On the basis of the preceding discussion, I hypothesize that public assistance history and relationship context will each increase the odds of a nonresident parent’s (1) having a formal child support order, (2) accumulating child support debt, and (3) being jailed for child support noncompliance.
Data and Method
Data Source
Data come from four waves of the FFCW, when focal children were ages one, three, five, and nine years. FFCW is a longitudinal birth cohort sample of nearly 5,000 families from 20 U.S. cities, of which three quarters of parents were unmarried at birth. When weighted with national sampling weights, the FFCW is representative of births occurring in cities with populations larger than 200,000 between 1998 and 2000. Because of the oversample of unmarried parents, these data are ideal for studying topics related to child support. This survey also collects data on involvement with the criminal justice system. To my knowledge, the FFCW is the only national data set that measures whether an NCP has gone to jail for child support nonpayment.
Analytic Strategy
On the basis of the multistep process of jail for child support nonpayment outlined above, this analysis follows a similar logic. Within a discrete-time event history framework, I conduct a series of three logistic regressions:
Among families with nonresident fathers, what predicts having a formal child support order?
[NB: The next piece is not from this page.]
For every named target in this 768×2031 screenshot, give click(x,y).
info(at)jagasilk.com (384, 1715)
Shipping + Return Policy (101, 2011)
Among fathers with a formal child support order, what predicts having child support debt?
Among fathers with child support debt, what predicts jail for child support nonpayment?
I combine all waves of data and reshape the data set so that each observation represents one person-wave. Each regression is clustered by respondent ID to control for including repeated measures of the same individuals over time.
This series of regressions allows me to parse out what factors affect progression through each step of the process of becoming at risk for jail for child support nonpayment. To adjust for time ordering, I conduct these regressions within a discrete-time event history framework. Results represent how each variable affects the likelihood of becoming eligible for the next stage of analysis by the next wave. At each stage, data were set for discrete-time event history analysis by identifying the dependent variable as a marker of failure and nesting repeated observations within a respondent’s ID, using the st set suite of commands in Stata 14. For each regression, I measure the impact of public assistance and relationship context. The last logistic regression is the key outcome of interest, who out of the eligible population of child support debtors is sent to jail for nonpayment.
For a father to be eligible to be sent to jail for child support nonpayment, he must (1) live apart from the mother, (2) have a formal child support order, and (3) owe child support debt (see Figure 1). Because of this, the sample for each equation is limited to those who are eligible. The first logistic regression predicting who has a formal child support order is limited to nonresident fathers, the second regression predicting child support debt is limited to those with formal child support orders, and the third regression predicting jail for child support nonpayment is limited to those with child support debt. Because my analyses focus on particular subsamples of the full FFCW, no appropriate weights exist for my samples (Turney 2011). 6 The tables I present are unweighted (Sugie 2012; Turney 2014a, 2014b; Wildeman 2010).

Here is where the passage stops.